China faces different, more restrictive regulations because of its designation, which makes the cases more challenging, Goldberg said.
His more memorable cases are criminal ones, he said. The judge recalled sentencing a promoter who scammed children out of money for a nonexistent Christmas show in Miami to seven years in prison.
The 2003 scheme centered around David Lee Ellisor selling tickets for $10 to more than 2,700 schoolchildren and parents, according to court documents. School buses hauling hundreds of children arrived to a locked auditorium where the event was supposed to be held, Goldberg said.

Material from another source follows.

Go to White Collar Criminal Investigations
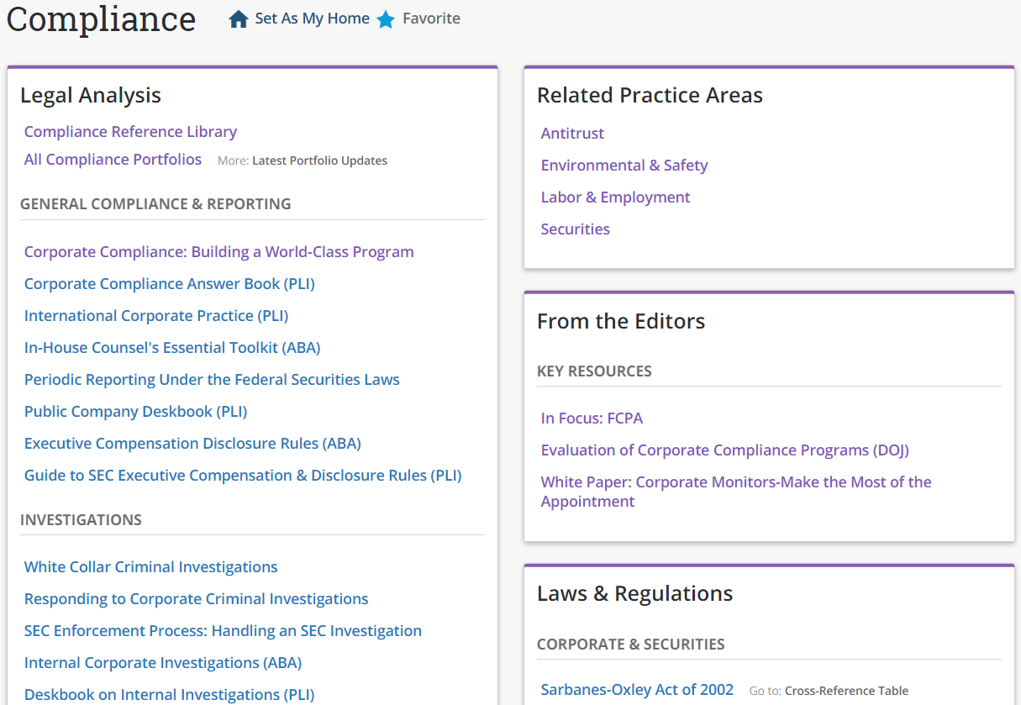The image size is (1021, 705). pyautogui.click(x=150, y=567)
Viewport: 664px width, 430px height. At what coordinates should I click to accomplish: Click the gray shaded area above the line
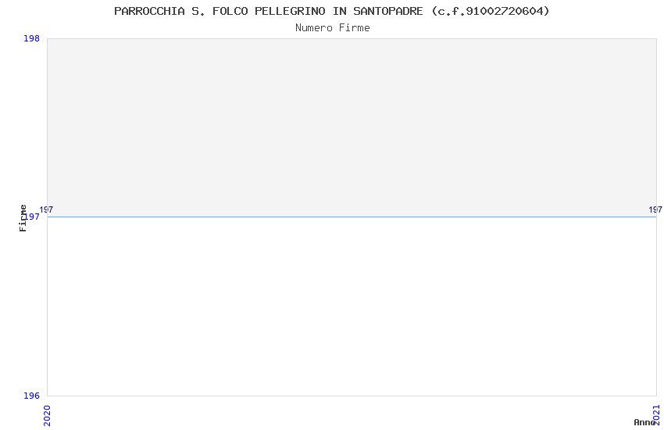(352, 127)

“And these little kids are crying because they couldn’t get in,” he said, referring to Ellisor as the “famous Christmas Grinch.”
Goldberg also noted a civil lawsuit brought by Eugene Littlewind, a Native American man from Fargo who sued the North Dakota State Penitentiary for violating his rights when he was an inmate.
Littlewind claimed prison staff kept him hogtied and naked for several days in an isolated cell, according to news reports. A U.S. District Court jury found his rights were not violated, but Goldberg overturned the ruling in 1993, noting the state hardly disputed testimony that Littlewind was mistreated.
“He was chained so he couldn’t go to the bathroom,” he said. “It was a pretty bad situation.”
Goldberg is friendly with anyone he meets, Aquilino said, jokingly saying that Goldberg’s weakness includes not carrying himself in an aggressive, bragging fashion. “He’s such a genuine, outgoing, real — as I call him — American,” Aquilino said.
Goldberg said he's made many friends and met so many people over the years. He said he appreciated the camaraderie he's built up with his fellow judges and staff.
“It’s a fun job,” he said. “I would say it’s not the highest paying job I’ve had, but it’s the most fun and interesting.”